Wednesday 29 February 2012

Don't be Average

I've commented previously in these pages on the usefulness of the Oracle AWR and ASH reports but they are not the perfect answer to many questions. One of their limitations is that they present average figures over a period of time. If we are not very careful then we might start to believe that the average numbers are the whole story. Sometimes they are not.

One of my projects has had a long-standing performance issue with some Oracle code that has been very difficult to crack. One of the main challenges was that we did not have a detailed understanding of the problem. The information in AWR and ASH appeared to have a circumstantial connection to the problem but didn't really suggest how we could solve it. Our attempts to replicate it in a test environment were also unsuccessful - our tests always ran at least 10 times faster than the production system, even on a full-sized database.

This is a typical section of an AWR report from this issue:-



This shows the PL/SQL call (7q17xs6wcbra6) that was the subject of the problem plus another query (8x5z8zszym698) which always seemed to appear high in the AWR list whenever the PL/SQL call was busy. It was clear that there was a huge number of executions of the SQL, but was this the cause of the problem? As it turned out, the answer was 'no'.

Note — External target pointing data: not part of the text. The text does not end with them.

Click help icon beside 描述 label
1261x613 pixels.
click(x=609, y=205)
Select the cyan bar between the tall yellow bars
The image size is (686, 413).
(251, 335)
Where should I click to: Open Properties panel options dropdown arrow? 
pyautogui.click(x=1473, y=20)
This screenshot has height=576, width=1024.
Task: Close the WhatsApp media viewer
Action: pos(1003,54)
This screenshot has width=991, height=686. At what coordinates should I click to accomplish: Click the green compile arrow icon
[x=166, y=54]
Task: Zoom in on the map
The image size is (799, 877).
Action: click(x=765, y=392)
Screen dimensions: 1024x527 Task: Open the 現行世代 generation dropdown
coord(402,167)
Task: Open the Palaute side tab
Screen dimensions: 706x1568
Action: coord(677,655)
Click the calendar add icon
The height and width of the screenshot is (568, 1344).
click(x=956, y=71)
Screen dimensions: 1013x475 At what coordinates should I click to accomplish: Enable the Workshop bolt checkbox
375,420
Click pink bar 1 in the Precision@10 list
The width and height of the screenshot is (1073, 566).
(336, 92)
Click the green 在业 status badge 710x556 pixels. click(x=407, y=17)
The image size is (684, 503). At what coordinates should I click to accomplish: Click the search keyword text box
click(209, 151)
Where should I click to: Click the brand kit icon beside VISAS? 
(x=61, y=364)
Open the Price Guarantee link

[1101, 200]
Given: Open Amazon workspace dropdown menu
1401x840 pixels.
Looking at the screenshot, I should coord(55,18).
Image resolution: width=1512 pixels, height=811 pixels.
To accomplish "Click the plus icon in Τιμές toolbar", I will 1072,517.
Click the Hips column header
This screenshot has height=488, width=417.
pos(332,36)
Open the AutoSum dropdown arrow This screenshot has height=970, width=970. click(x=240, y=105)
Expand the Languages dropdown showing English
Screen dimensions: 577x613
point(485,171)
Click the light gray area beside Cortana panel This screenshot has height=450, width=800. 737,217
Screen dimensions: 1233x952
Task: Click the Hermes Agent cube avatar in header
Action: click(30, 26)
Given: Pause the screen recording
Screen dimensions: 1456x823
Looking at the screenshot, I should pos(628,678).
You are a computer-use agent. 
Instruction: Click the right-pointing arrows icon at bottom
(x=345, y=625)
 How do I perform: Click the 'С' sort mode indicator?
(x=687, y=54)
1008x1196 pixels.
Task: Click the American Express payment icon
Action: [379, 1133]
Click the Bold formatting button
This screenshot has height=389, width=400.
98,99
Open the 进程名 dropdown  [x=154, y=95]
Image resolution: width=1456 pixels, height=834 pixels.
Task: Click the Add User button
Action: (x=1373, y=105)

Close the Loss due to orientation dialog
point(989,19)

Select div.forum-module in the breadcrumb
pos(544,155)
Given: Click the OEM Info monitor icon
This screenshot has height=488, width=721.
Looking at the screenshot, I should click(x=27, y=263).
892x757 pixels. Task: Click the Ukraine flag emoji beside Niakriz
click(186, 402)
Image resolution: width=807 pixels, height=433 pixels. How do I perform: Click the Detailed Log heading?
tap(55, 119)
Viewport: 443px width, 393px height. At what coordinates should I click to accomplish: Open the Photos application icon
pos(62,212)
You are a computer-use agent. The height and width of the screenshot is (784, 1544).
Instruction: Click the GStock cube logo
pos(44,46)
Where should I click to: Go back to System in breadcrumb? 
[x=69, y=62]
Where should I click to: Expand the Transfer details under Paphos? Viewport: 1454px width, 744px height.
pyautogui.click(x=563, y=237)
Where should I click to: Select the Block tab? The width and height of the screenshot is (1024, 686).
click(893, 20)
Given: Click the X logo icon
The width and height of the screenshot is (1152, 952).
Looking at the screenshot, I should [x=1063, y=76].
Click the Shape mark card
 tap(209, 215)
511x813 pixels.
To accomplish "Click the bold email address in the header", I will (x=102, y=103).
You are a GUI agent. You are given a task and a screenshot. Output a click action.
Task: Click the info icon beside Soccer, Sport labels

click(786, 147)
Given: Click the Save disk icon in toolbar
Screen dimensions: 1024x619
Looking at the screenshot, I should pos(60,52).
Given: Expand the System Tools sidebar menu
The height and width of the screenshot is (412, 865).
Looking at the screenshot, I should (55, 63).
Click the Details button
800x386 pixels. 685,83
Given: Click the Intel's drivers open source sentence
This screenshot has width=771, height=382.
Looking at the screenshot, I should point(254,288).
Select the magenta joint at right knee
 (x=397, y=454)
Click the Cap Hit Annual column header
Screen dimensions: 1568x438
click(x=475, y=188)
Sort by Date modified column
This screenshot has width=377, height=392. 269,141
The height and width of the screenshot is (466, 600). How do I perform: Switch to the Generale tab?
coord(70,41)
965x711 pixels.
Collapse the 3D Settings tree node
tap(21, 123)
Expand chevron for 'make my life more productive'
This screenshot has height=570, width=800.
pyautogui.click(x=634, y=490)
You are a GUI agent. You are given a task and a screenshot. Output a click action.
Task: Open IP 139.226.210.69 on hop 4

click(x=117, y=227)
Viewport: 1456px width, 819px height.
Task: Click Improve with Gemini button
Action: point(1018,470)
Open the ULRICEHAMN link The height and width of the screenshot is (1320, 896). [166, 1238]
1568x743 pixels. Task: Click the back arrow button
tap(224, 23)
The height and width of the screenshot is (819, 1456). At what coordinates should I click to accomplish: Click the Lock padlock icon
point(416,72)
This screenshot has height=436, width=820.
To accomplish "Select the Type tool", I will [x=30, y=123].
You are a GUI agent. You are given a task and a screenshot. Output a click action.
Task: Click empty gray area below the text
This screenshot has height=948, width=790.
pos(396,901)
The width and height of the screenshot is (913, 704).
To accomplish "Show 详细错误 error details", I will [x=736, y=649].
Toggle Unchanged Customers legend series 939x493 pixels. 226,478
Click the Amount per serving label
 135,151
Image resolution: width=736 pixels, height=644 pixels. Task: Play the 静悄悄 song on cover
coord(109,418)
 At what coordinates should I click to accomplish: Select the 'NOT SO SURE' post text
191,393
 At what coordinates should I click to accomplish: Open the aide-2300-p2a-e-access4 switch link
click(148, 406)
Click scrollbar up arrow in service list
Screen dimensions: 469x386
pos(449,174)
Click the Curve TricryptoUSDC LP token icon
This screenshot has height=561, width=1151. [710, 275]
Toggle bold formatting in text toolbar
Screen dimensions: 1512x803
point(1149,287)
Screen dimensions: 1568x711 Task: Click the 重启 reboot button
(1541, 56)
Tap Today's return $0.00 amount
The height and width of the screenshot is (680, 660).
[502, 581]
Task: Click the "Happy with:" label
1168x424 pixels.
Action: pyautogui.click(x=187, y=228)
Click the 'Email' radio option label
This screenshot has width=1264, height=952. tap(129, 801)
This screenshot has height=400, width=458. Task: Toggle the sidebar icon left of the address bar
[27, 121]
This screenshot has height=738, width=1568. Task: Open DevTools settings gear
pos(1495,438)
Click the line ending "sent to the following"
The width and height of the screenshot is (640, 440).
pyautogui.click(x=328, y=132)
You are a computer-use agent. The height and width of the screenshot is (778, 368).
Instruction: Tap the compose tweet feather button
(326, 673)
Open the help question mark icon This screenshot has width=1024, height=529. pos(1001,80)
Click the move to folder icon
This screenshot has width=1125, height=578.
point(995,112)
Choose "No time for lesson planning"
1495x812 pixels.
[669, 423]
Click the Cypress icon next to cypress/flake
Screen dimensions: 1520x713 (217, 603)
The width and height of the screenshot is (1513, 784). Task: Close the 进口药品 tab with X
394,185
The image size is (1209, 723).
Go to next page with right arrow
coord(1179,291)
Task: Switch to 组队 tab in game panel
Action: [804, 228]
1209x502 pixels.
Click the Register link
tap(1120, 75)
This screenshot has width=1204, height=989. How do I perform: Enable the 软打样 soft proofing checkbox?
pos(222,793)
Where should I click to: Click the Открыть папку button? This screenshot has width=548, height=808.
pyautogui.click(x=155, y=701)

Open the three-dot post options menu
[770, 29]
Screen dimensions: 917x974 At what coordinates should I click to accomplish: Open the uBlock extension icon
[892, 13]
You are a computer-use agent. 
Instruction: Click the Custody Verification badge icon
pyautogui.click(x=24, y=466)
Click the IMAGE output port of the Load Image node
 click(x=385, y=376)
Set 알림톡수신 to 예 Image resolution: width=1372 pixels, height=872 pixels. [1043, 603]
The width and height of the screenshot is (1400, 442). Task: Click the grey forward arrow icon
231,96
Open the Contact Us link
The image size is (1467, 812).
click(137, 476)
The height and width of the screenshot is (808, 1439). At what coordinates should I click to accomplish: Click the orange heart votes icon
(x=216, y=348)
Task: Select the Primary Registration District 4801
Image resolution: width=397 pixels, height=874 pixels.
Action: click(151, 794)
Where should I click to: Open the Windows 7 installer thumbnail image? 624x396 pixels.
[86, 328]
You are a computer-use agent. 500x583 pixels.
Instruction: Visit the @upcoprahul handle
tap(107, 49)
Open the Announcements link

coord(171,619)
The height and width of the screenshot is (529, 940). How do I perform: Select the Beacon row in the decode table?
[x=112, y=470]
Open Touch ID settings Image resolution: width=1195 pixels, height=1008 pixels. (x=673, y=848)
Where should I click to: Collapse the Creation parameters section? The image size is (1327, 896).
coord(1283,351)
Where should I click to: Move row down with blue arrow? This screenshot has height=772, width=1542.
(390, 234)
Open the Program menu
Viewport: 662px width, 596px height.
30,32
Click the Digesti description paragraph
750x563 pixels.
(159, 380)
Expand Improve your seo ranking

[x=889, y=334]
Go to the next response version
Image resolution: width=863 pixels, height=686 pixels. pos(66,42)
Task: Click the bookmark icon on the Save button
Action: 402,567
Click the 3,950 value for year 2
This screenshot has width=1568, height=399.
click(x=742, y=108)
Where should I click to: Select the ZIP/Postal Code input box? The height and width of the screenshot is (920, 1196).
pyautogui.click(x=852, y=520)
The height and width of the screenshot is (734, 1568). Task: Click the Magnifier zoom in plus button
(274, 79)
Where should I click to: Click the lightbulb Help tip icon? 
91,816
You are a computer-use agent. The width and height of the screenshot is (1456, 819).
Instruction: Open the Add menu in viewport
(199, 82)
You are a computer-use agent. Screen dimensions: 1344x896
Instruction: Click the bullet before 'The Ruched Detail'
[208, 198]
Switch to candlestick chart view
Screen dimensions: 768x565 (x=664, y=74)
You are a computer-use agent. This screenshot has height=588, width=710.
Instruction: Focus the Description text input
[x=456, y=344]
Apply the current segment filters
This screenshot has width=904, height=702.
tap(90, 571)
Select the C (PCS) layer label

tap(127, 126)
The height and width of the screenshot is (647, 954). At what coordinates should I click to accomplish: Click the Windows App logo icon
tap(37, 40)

The key to improving our understanding of the problem was to get away from looking at averages. The first step in this direction was to use CA Wily Introscope to look at the same PL/SQL calls from the WebLogic side. Looking at a quiet period in the early morning hours, this is what we saw:-



The graph shows that there is a repeating pattern consisting of a handful (usually 2-4) of calls which complete in less than one second followed by a single call that typically takes 30-40 seconds. This was a crucial piece of information which we had been missing. With this knowledge we were able to look at the business task that the procedure was doing and understand the pattern. For those interested, the system was working on a hierarchy of circuits. Deletion of the child circuits was very fast but deletion of the parent circuit required a full check of the hierarchy and was much slower.

Having identified the calls which took a long time we also extended the analysis by using SQL Trace to watch one of these and proved that the averages for the SQL operation were equally misleading for the same reason.

This understanding also allowed us to see what was missing from our test scenario and reproduce the issue in the test environment. Finally the understanding that we had gained allowed us to work with our supplier and find a fix for the issue.

Below is a graph from Wily for the past month showing the average response time of the PL/SQL call before and after we applied the fix. The improvement speaks for itself.